▶ TUGAS: Ketik ulang dengan tepat sebagian teks tentang perlindungan anak di bawah ini, dimulai pada kata-kata yang memuat "(2)     Ketentuan pidana" dan berhenti setelah "dengan orang lain.".

▶ TEKS SUMBER:
((

Kemudian yang berkaitan dengan kekerasan seksual;
Pasal 81
(1)     Setiap orang yang dengan sengaja melakukan kekerasan atau ancaman kekerasan memaksa anak melakukan persetubuhan dengannya atau dengan orang lain, dipidana dengan pidana penjara paling lama 15 (lima belas) tahun dan paling singkat 3 (tiga) tahun dan denda paling banyak Rp 300.000.000,00 (tiga ratus juta rupiah) dan paling sedikit Rp 60.000.000,00 (enam puluh juta rupiah).
(2)     Ketentuan pidana sebagaimana dimaksud dalam ayat (1) berlaku pula bagi setiap orang yang dengan sengaja melakukan tipu muslihat, serangkaian kebohongan, atau membujuk anak melakukan persetubuhan dengannya atau dengan orang lain.
Pasal 82
“Setiap orang yang dengan sengaja melakukan kekerasan atau ancaman kekerasan, memaksa, melakukan tipu muslihat, serangkaian kebohongan, atau membujuk anak untuk melakukan atau membiarkan dilakukan perbuatan cabul, dipidana dengan pidana penjara paling lama 15 (lima belas) tahun dan paling singkat 3 (tiga) tahun dan denda paling banyak Rp 300.000.000,00 (tiga ratus juta rupiah) dan paling sedikit Rp 60.000.000,00 (enam puluh juta rupiah).”
                                                                 (UU Perlindungan Anak)
            Selanjutnya secara khusus, undang-undang ini bahkan mengamanatkan bahwa anak-anak wajib dilindungi dari tindak kekerasan yang dilakukan oleh siapapun, termasuk guru di sekolah.
Pasal 54
“Anak di dalam dan di lingkungan sekolah wajib dilindungi dari tindakan kekerasan yang dilakukan oleh guru, pengelola sekolah atau teman-temannya di dalam sekolah yang bersangkutan, atau lembaga pendidikan lainnya.”
                                                                 (UU Perlindungan Anak)
            Jika melihat undang-undang tersebut, sesungguhnya sudah sangat nyata bahwa tindakan kekerasan terhadap anak merupakan tindakan kriminal yang pelakunya akan diproses secara hukum. Tindakan kekerasan dengan bungkus pendidikan juga dapat mengakibatkan pelaku dikenai tindak pidana, sebagaimana disebutkan dalam pasal 80 UU. No. 23 tahun 2002.

))

▶ MATERI YANG DIBERIKAN:
((

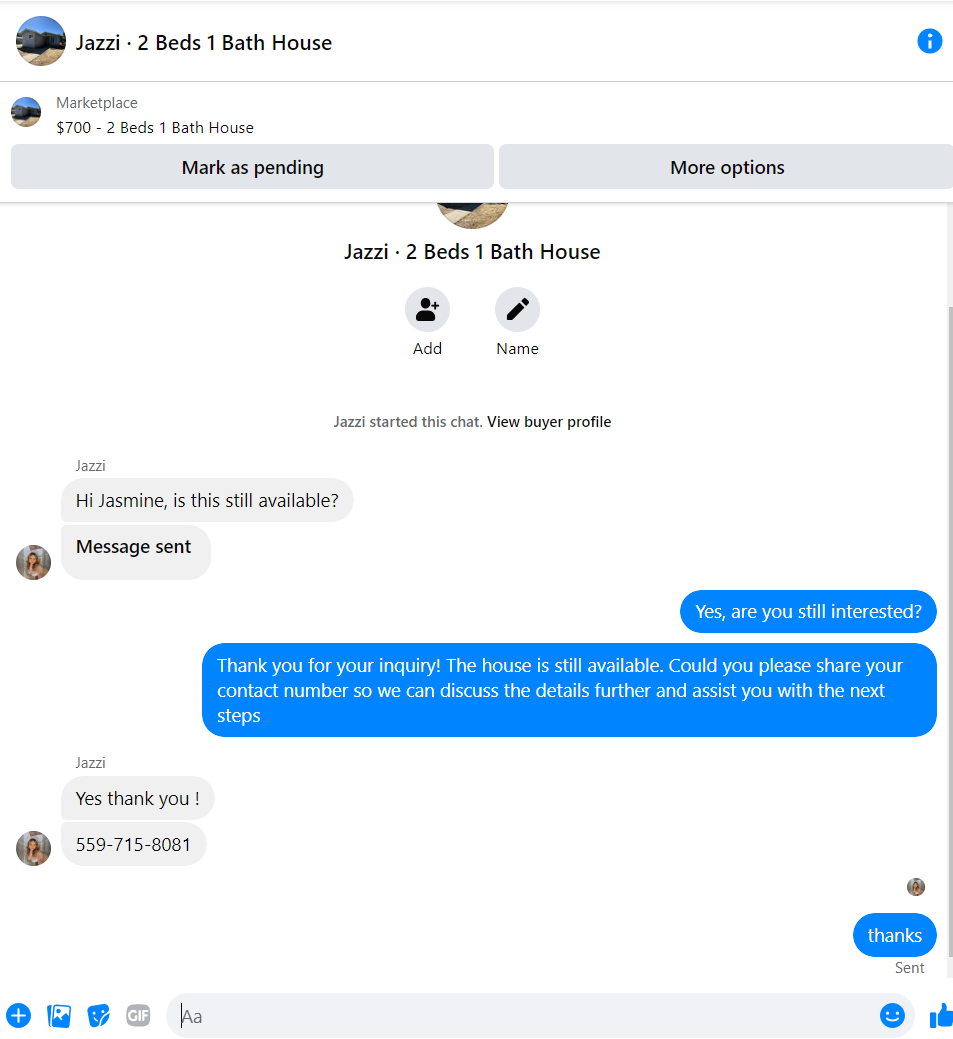Viewport: 953px width, 1039px height.
Task: Open Marketplace listing $700 2 Beds link
Action: [x=154, y=128]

))

▶ KELUARAN LENGKAP:
(2)     Ketentuan pidana sebagaimana dimaksud dalam ayat (1) berlaku pula bagi setiap orang yang dengan sengaja melakukan tipu muslihat, serangkaian kebohongan, atau membujuk anak melakukan persetubuhan dengannya atau dengan orang lain.